• THE RECORDS
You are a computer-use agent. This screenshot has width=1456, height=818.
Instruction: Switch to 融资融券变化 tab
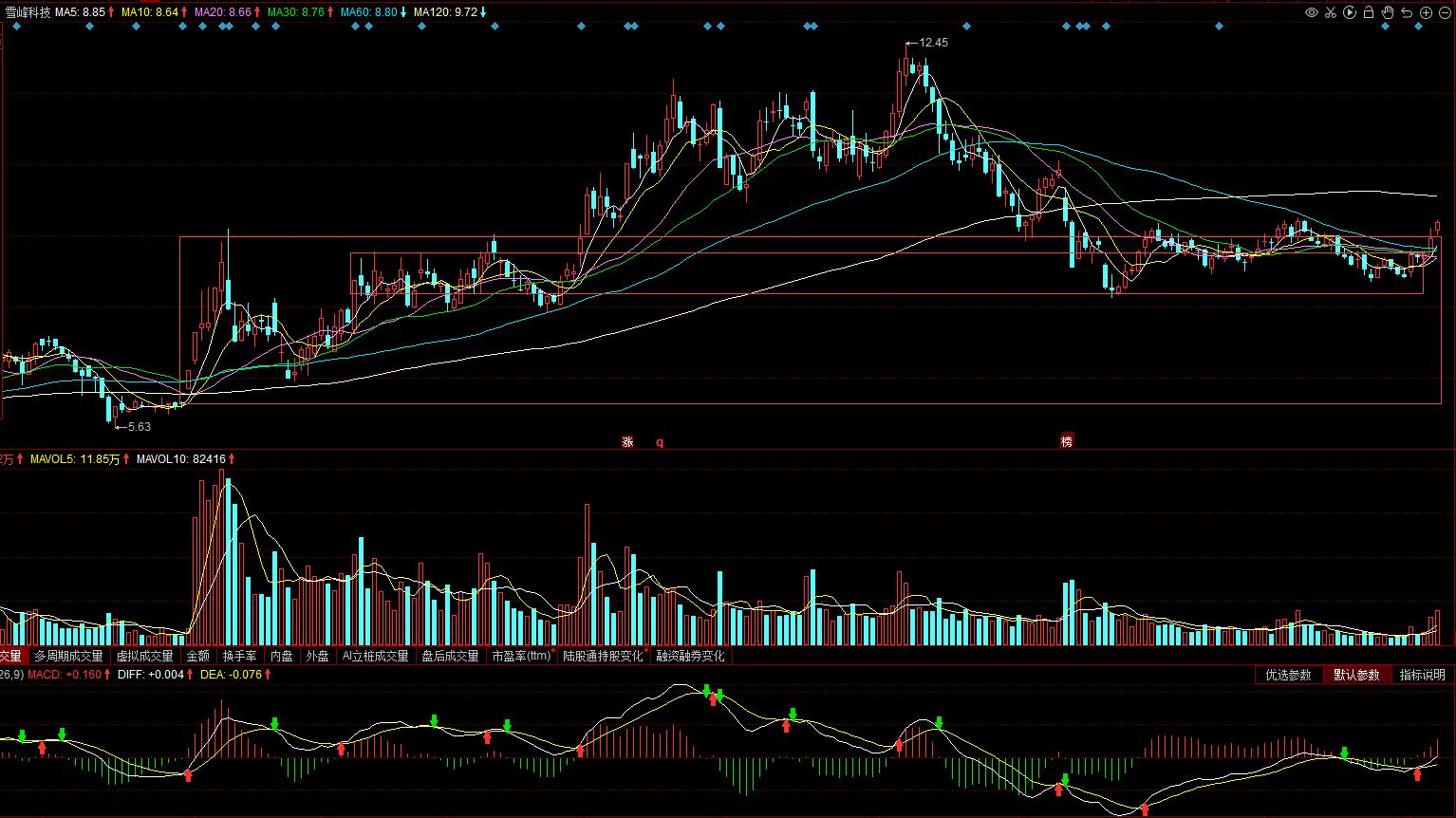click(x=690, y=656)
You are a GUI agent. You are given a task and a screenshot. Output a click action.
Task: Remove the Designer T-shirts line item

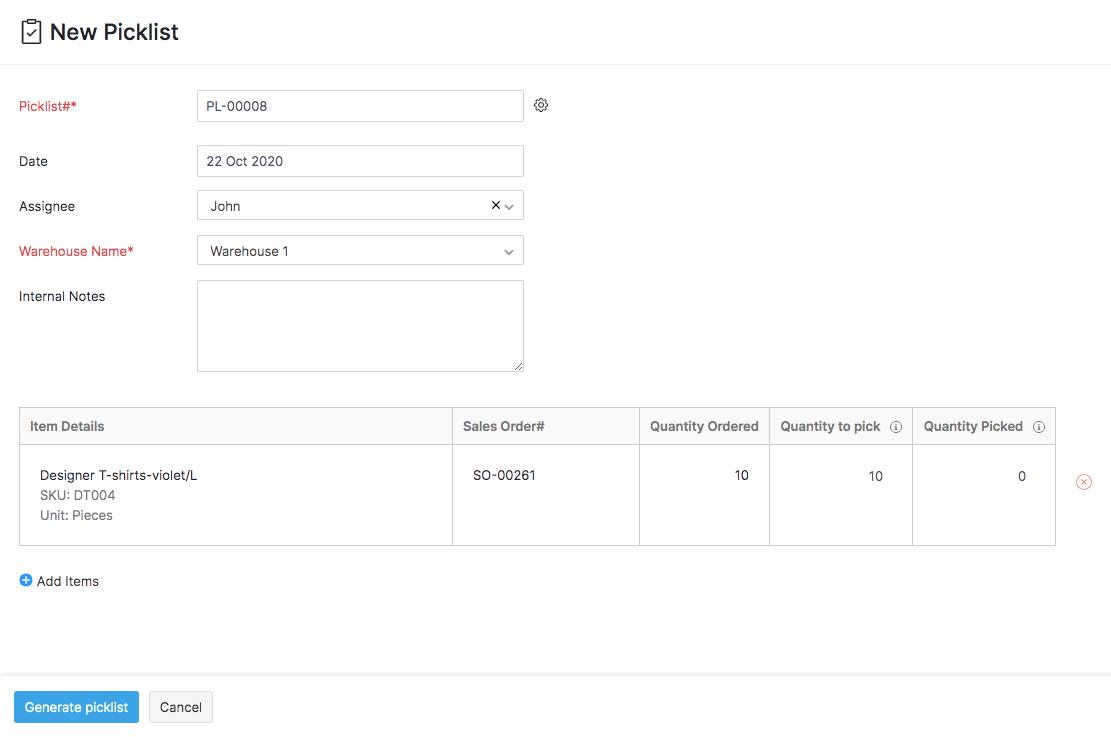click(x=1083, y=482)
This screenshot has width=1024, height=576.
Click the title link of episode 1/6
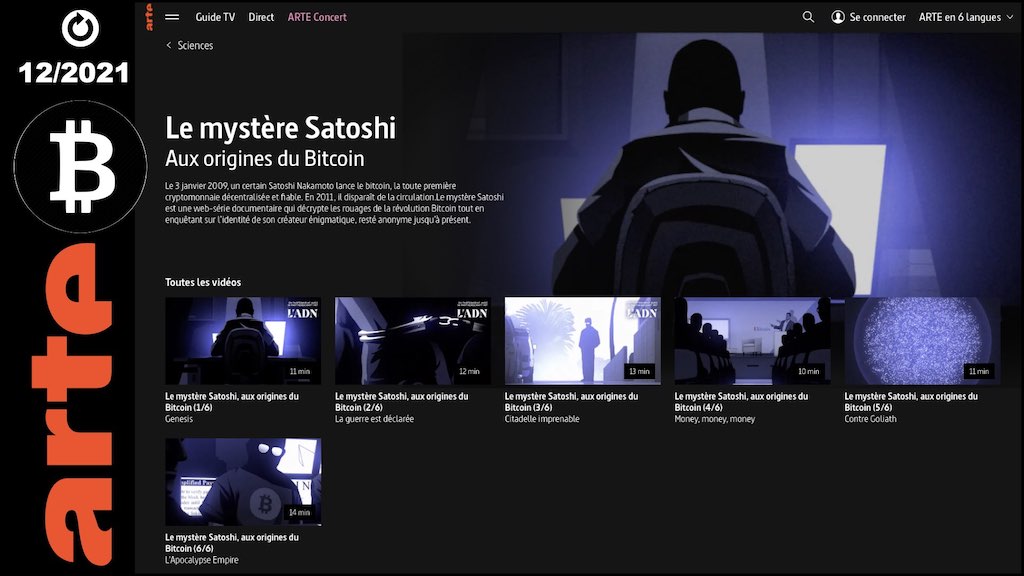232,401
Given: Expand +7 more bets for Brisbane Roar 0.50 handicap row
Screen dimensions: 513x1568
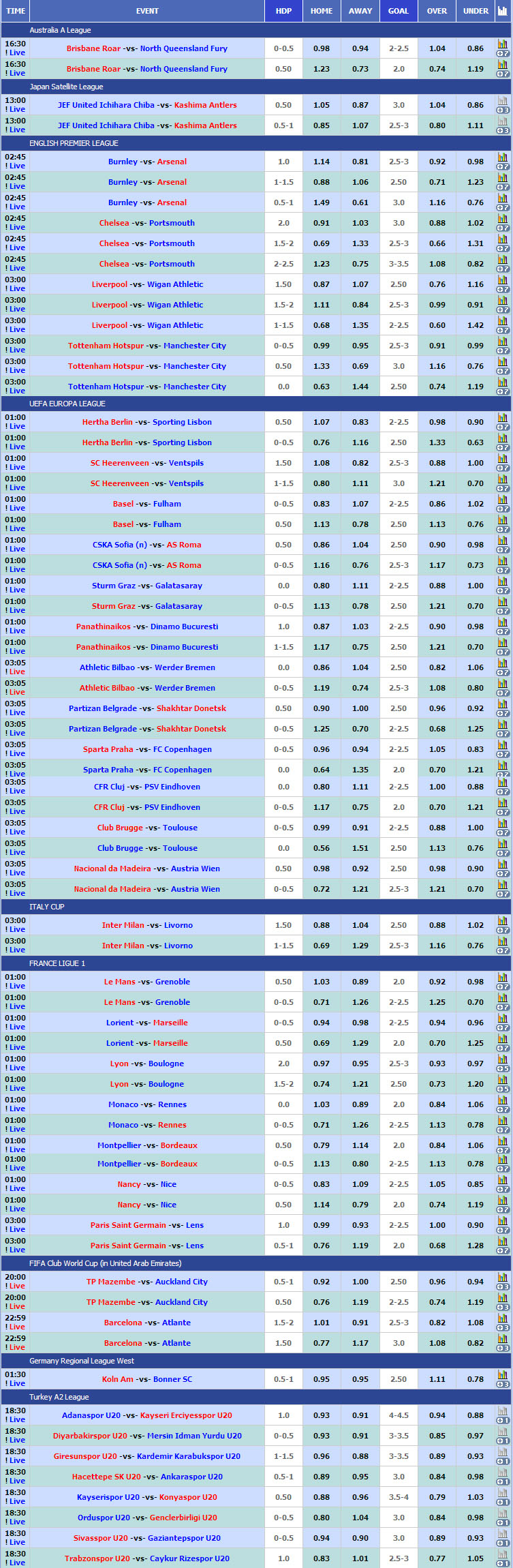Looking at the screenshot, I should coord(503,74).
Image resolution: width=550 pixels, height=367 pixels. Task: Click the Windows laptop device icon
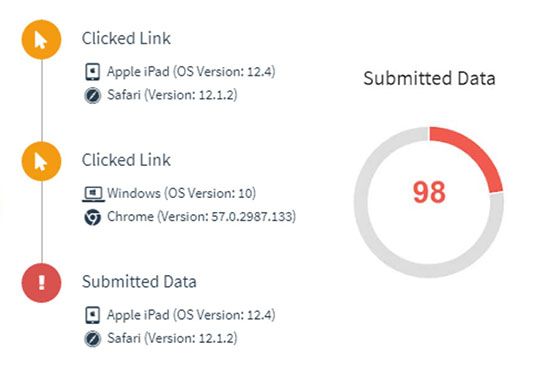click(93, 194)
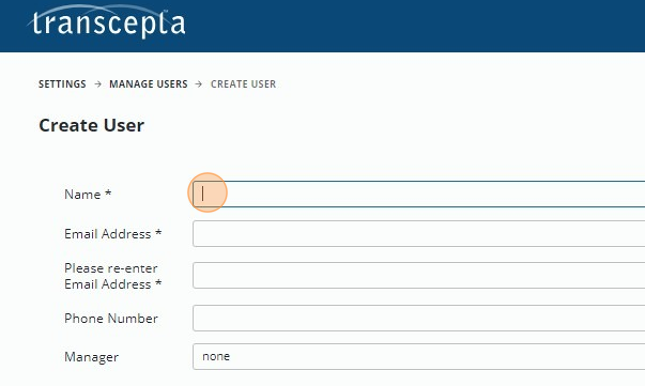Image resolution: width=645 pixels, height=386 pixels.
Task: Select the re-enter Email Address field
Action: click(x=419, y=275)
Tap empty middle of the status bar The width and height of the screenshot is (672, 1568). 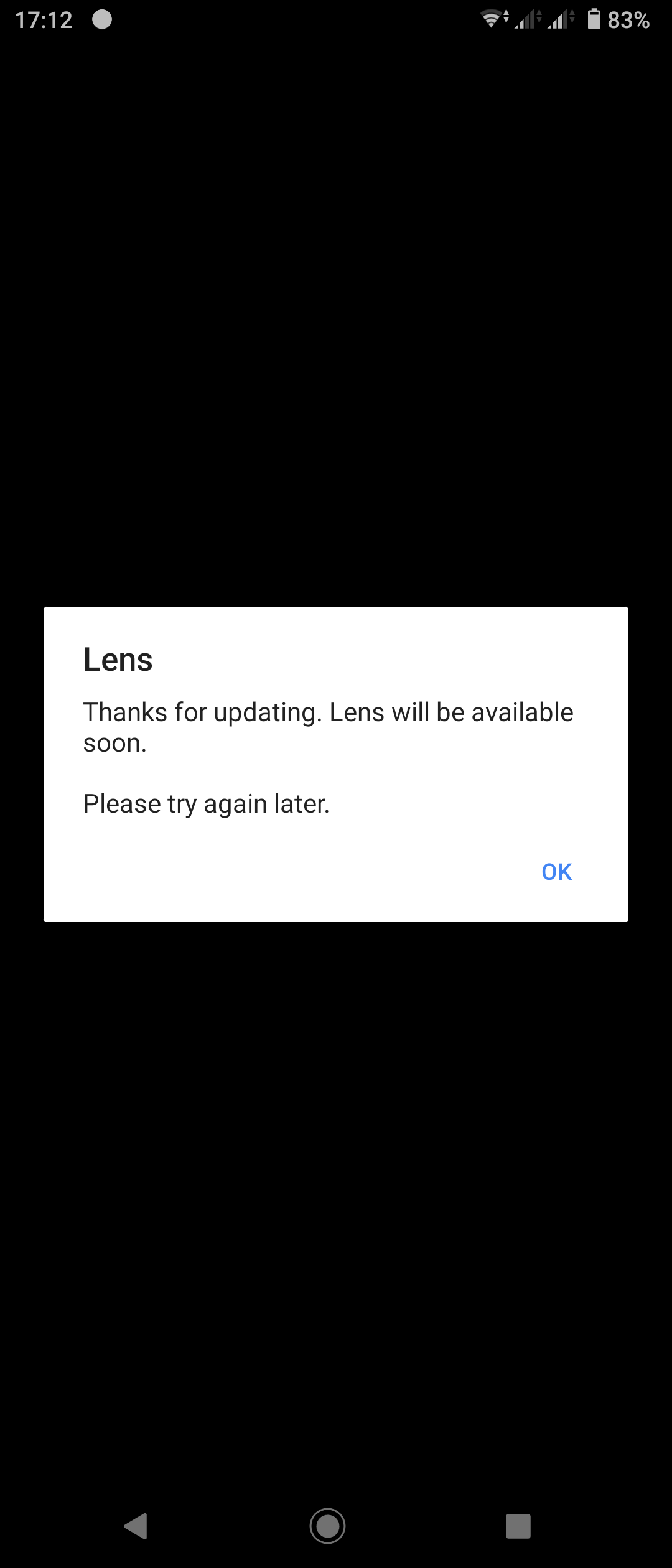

• ASSIGNED TASK
Could you output every record above exactly as it appears, without the pictures?

• RESPONSE AREA
You are a computer-use agent. This screenshot has width=1456, height=818.
Instruction: Switch to 融资融券变化 tab
click(x=690, y=656)
You are a GUI agent. You are given a task and a screenshot. Output a click action.
Task: Remove the Designer T-shirts line item

click(x=1083, y=482)
This screenshot has width=1024, height=576.
Click the title link of episode 1/6
232,401
Given: Expand +7 more bets for Brisbane Roar 0.50 handicap row
Screen dimensions: 513x1568
Looking at the screenshot, I should coord(503,74).
Image resolution: width=550 pixels, height=367 pixels. Task: Click the Windows laptop device icon
click(93, 194)
Image resolution: width=645 pixels, height=386 pixels.
Task: Select the re-enter Email Address field
Action: click(x=419, y=275)
Tap empty middle of the status bar The width and height of the screenshot is (672, 1568). 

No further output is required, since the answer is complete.